EARLY ACCESS REVIEW Not a bad game so far, very inspired by Robocraft and obvious where it borrowed from its progenitor. But that does not make it a bad game by any means. The building is decent, but not hugely important. There is simply not enough depth to the building -yet- to make it matter much. The combat is very engaging and the ground work for a solid damage system are there, but as the building doesnt matter much yet so doesn't careful targeting. On the flip side, you can make a really cool looking ship without sacrificing much in the way of power/toughness. The weapons need a lot of work though... the game is currently a snipe fest. Everyone uses the big cannons and stays back at max range just pinging at each other.
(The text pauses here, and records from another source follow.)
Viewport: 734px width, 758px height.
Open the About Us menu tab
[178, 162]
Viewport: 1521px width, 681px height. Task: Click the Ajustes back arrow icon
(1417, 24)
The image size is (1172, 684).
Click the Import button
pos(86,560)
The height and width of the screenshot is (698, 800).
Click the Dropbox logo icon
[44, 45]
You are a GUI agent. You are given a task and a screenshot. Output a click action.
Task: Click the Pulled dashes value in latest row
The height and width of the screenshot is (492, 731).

Few ships are well enough designed and piloted by skilled enough people to zip in and fight up close/mid range but they are still inferior to the large cannon cruiser/battleships in general. They have a tough uphill journey to balancing their weapons and creating better counter play. Over-all.... the game is worth giving a try. If you like it, throw a little $$ the developers way to keep growing the game. This is very much in the same boat Robocraft is, what they are trying to do is truly epic, very hard to balance, and requires strong community support to pull off. These guys are not 3xA developers and with no major Publishers backing them. They are making a great product and need a dedicated communities help to not only fund it but also test and balance it. This, as with Robocraft, has the potential to be one of the best multiplayer online games out there and far far exceed the 3xA big money games. So give it a try!
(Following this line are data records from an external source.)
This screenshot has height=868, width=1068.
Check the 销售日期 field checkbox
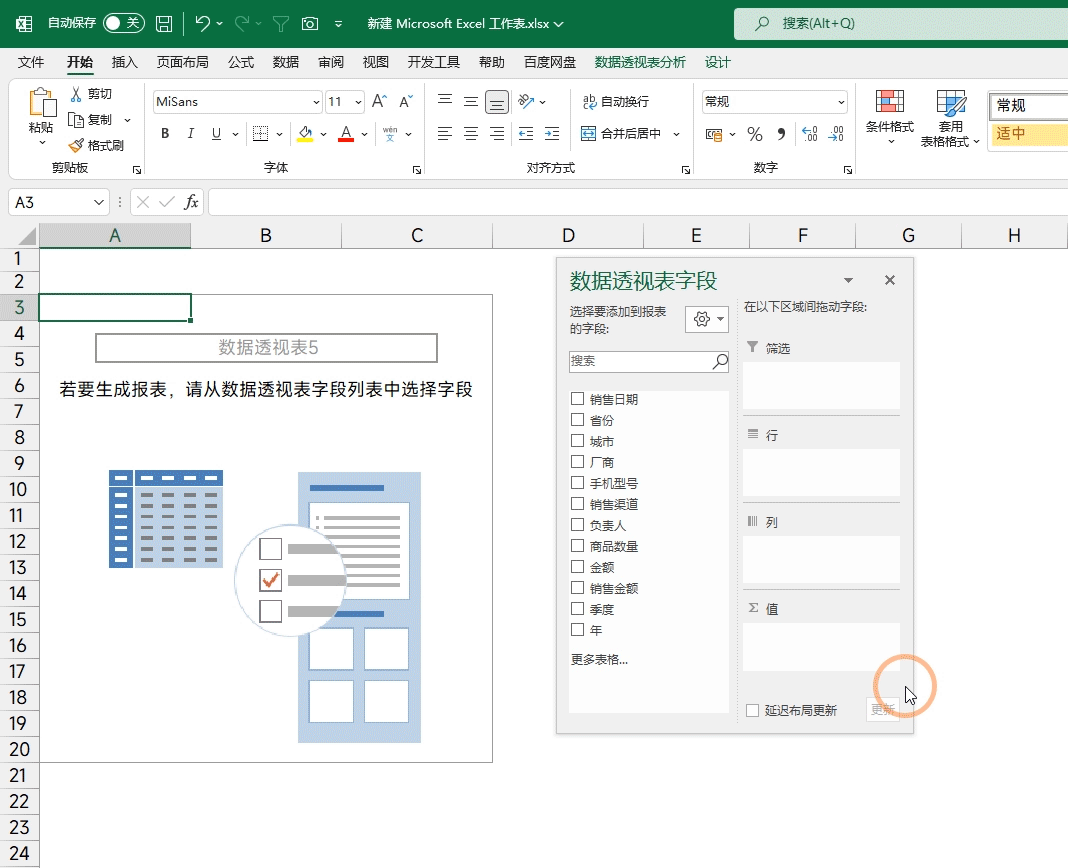(x=577, y=399)
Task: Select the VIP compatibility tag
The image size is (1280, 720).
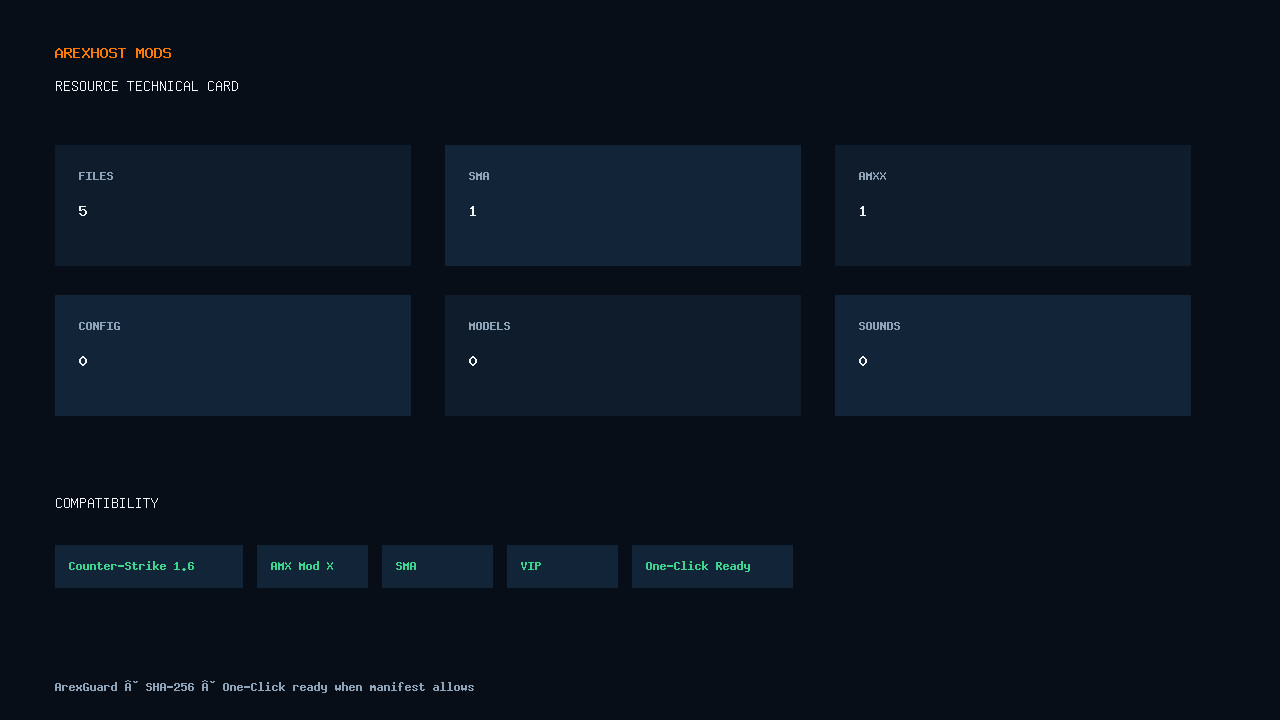Action: [x=562, y=566]
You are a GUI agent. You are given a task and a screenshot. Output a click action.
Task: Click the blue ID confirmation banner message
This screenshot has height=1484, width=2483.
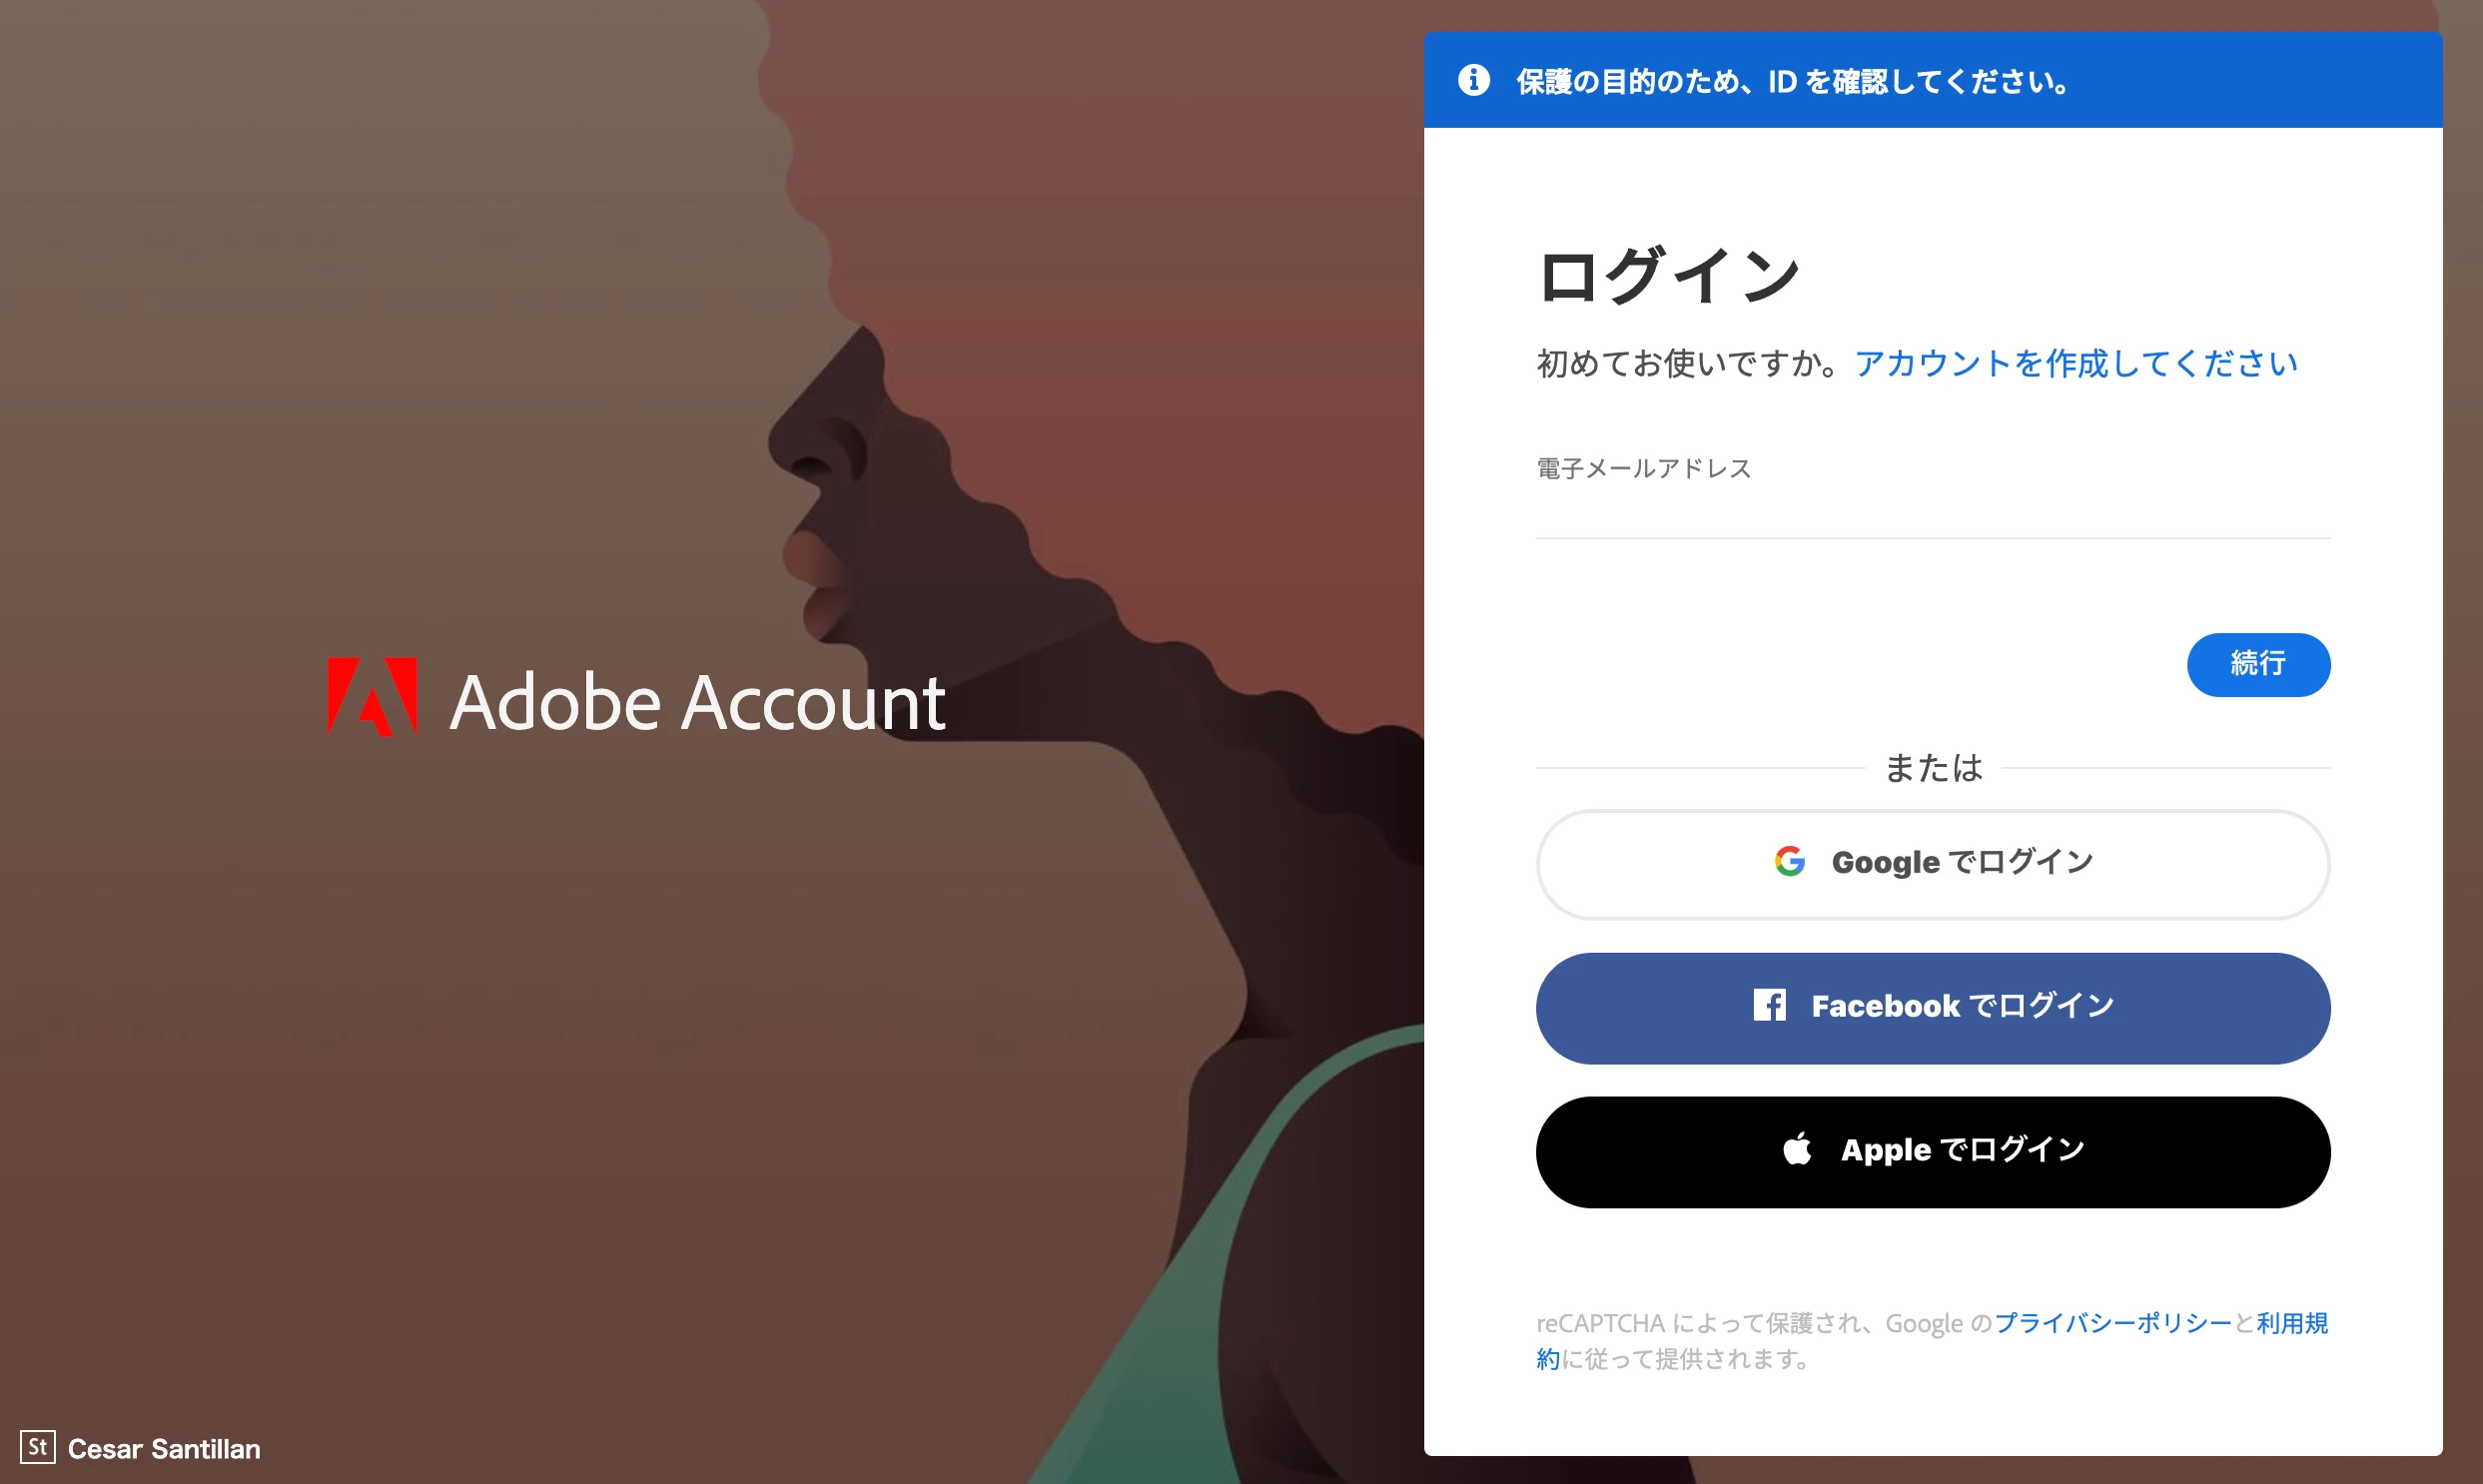click(x=1794, y=81)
Its Meh Ill start by saying its not a bad game for being in the early stages. A bit of fine tuning and it will be a great game. My issues are, its really unbalanced, no moderation in the chat and the matches arent long enough. Ship building takes me back to Kingdom Hearts in a good way. Keep working and Iron out the bugs and it will be good. But at the moment, I cant recommend.
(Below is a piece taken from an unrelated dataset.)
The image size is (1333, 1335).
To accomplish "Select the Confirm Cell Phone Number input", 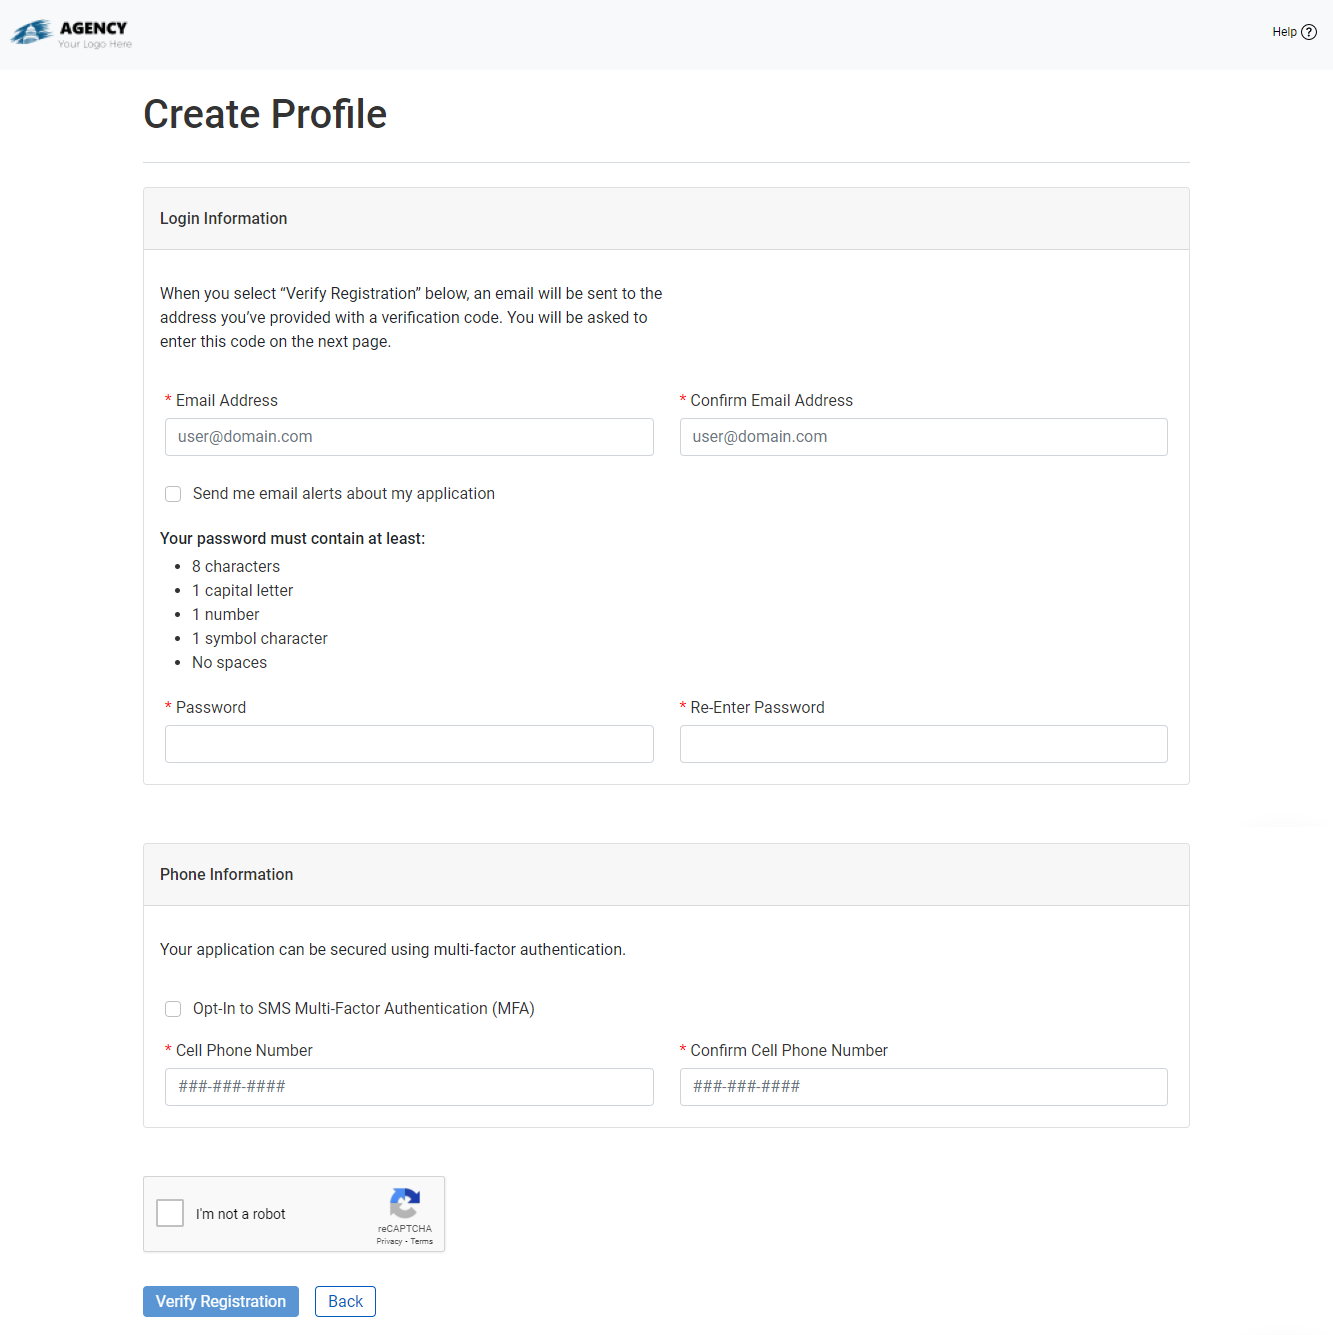I will (923, 1087).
So I'll give an honest opinion about this game... 1. Snipers are too strong, they can completely tear you apart in a few shots. 2. Snipers also don't travel very far from spawn meaning IF you manage to get through the enemy team and avoid said snipers fire, he's just going to spawn up and remove you. 3. Rockets, phasors or cannon is really the only way to go... you have to aim everything but why should I restrict myself to trying to lead in this game when rockets are so much better? The machine guns are TERRIBLE. 4. No regen so if you get your stuff shot out... even though you won the fight... you have to press K and suicide giving the enemy a point anyway. 5. Maps are too small and too big at the same time. All the terrain you can take cover behind is limited to such a small space, yet you can fly out of that to rediculous lengths making that annoying flankers capable of just riding the edge into your spawn, then fly behind your spawn and never get spotted by your team. 6. Progression is so painful. It take quite a few games of 2x exp with a 225% increase on the match to get enough junk to research one thing. 7. Matchmaking is broken. I was seeing ships much larger and much more well equipped than I early game. Indestrucible badasses just taking on level 3 rookies. 8. Since snipers are so powerful, this makes games focused around a few pillars, with snipers daring anyone to peek meaning if you are a close ranged damage dealer, you better be able to take on their entire team. This game HAS potential but right now it just lacks the balance for me to recommend this to anyone.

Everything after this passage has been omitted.